Your client, Jessica, has requested advice in relation to the tax liability arising on a redundancy payment.

Jessica:
– Is resident and domiciled in the UK.
– Was employed by Berens Ltd up to 31 March 2018, when she was made redundant.
– Will become a partner in the Langley Partnership on 1 July 2018.
– Has never made any disposals for capital gains tax (CGT) purposes.

Jessica – income from Berens Ltd:
– Jessica received an annual salary from Berens Ltd of £145,000 each year from the tax year 2015/16.
– From 6 April 2017, Jessica was provided with a new company laptop computer, which cost Berens Ltd £850.
Jessica had significant private use of this laptop computer.

Jessica – other income:
– Prior to the tax year 2017/18 Jessica had no other source of income.
– Starting from the tax year 2017/18, Jessica receives rental income of £6,000 each tax year.

▬▬▬▬▬▬▬▬▬▬

Problem 1: Render the rows from the line containing "Denver Golf Learn and Play 2.0" up to and including the line containing "Evergreen (561, 1429)" as a JSON list of strings, one string per line, with blank lines omitted.
The text and the rows that follow it come from separate sources.

▬▬▬▬▬▬▬▬▬▬

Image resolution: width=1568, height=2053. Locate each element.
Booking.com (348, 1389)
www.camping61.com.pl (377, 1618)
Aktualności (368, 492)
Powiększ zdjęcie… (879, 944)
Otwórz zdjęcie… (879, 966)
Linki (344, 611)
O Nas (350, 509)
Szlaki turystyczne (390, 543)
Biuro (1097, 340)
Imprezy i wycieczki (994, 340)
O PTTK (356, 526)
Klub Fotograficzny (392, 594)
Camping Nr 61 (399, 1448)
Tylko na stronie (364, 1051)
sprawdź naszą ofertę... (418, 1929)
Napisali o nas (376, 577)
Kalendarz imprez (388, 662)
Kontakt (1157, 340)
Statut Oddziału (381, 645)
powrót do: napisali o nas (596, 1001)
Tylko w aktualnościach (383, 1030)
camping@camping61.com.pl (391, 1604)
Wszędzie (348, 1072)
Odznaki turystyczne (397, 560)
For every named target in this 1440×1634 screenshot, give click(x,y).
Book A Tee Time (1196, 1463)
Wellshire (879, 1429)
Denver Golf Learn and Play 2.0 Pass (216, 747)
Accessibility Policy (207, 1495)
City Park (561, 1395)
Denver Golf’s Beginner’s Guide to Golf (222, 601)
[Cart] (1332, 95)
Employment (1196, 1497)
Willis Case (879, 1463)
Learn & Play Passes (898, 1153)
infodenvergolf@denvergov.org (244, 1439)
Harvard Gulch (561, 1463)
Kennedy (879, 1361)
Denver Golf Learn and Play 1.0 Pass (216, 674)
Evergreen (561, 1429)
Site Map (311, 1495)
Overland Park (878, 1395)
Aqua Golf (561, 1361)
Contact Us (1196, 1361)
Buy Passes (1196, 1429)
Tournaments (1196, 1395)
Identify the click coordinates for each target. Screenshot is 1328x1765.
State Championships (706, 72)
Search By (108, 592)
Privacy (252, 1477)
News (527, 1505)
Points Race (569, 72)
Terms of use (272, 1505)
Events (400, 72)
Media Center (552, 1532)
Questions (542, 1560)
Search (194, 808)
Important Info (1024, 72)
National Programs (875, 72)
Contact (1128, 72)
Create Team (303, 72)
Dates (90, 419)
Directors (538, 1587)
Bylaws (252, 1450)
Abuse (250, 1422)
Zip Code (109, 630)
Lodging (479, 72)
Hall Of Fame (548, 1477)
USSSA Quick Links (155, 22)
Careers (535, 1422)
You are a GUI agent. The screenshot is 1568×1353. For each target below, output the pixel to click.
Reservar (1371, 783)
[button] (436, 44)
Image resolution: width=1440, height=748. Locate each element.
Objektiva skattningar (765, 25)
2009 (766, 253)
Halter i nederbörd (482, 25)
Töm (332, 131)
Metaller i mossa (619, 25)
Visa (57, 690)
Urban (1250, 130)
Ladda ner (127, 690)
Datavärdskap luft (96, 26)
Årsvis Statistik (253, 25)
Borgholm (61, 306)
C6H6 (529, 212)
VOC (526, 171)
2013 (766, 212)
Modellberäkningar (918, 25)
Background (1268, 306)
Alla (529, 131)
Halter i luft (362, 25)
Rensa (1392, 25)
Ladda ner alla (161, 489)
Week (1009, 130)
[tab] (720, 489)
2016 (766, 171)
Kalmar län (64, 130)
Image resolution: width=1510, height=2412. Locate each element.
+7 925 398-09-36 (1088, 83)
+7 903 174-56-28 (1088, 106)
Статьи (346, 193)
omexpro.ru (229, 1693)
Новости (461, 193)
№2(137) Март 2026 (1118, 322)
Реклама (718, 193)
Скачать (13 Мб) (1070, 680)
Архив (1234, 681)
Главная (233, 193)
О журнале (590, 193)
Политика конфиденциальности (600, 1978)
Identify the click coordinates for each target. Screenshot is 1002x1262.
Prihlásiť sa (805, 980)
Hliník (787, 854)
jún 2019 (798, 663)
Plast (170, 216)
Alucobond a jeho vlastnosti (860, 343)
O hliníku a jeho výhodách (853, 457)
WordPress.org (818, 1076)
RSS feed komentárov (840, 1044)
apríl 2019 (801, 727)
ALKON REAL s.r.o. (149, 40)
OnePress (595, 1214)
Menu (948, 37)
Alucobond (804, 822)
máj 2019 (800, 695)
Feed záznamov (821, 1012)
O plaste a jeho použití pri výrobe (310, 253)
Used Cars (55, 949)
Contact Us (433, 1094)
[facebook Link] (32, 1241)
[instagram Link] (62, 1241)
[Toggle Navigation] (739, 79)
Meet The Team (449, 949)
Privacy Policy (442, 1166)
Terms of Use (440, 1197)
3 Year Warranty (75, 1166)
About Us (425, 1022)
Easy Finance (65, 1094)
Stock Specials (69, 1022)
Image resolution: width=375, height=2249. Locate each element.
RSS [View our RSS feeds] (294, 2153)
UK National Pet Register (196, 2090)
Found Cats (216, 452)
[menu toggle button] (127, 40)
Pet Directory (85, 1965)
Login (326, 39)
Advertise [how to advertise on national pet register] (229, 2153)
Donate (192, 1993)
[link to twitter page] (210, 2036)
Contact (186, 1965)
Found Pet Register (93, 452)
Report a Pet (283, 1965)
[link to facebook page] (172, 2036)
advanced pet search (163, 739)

▬▬▬▬▬▬▬▬▬▬

Problem 2: Return the entire text about Jessica's redundancy payment, word for word.

Correct output 1:
[
  "Denver Golf Learn and Play 2.0 Pass (216, 747)",
  "Accessibility Policy (207, 1495)",
  "City Park (561, 1395)",
  "Denver Golf’s Beginner’s Guide to Golf (222, 601)",
  "[Cart] (1332, 95)",
  "Employment (1196, 1497)",
  "Willis Case (879, 1463)",
  "Learn & Play Passes (898, 1153)",
  "infodenvergolf@denvergov.org (244, 1439)",
  "Harvard Gulch (561, 1463)",
  "Kennedy (879, 1361)",
  "Denver Golf Learn and Play 1.0 Pass (216, 674)",
  "Evergreen (561, 1429)"
]

Correct output 2:
Your client, Jessica, has requested advice in relation to the tax liability arising on a redundancy payment.

Jessica:
– Is resident and domiciled in the UK.
– Was employed by Berens Ltd up to 31 March 2018, when she was made redundant.
– Will become a partner in the Langley Partnership on 1 July 2018.
– Has never made any disposals for capital gains tax (CGT) purposes.

Jessica – income from Berens Ltd:
– Jessica received an annual salary from Berens Ltd of £145,000 each year from the tax year 2015/16.
– From 6 April 2017, Jessica was provided with a new company laptop computer, which cost Berens Ltd £850.
Jessica had significant private use of this laptop computer.

Jessica – other income:
– Prior to the tax year 2017/18 Jessica had no other source of income.
– Starting from the tax year 2017/18, Jessica receives rental income of £6,000 each tax year.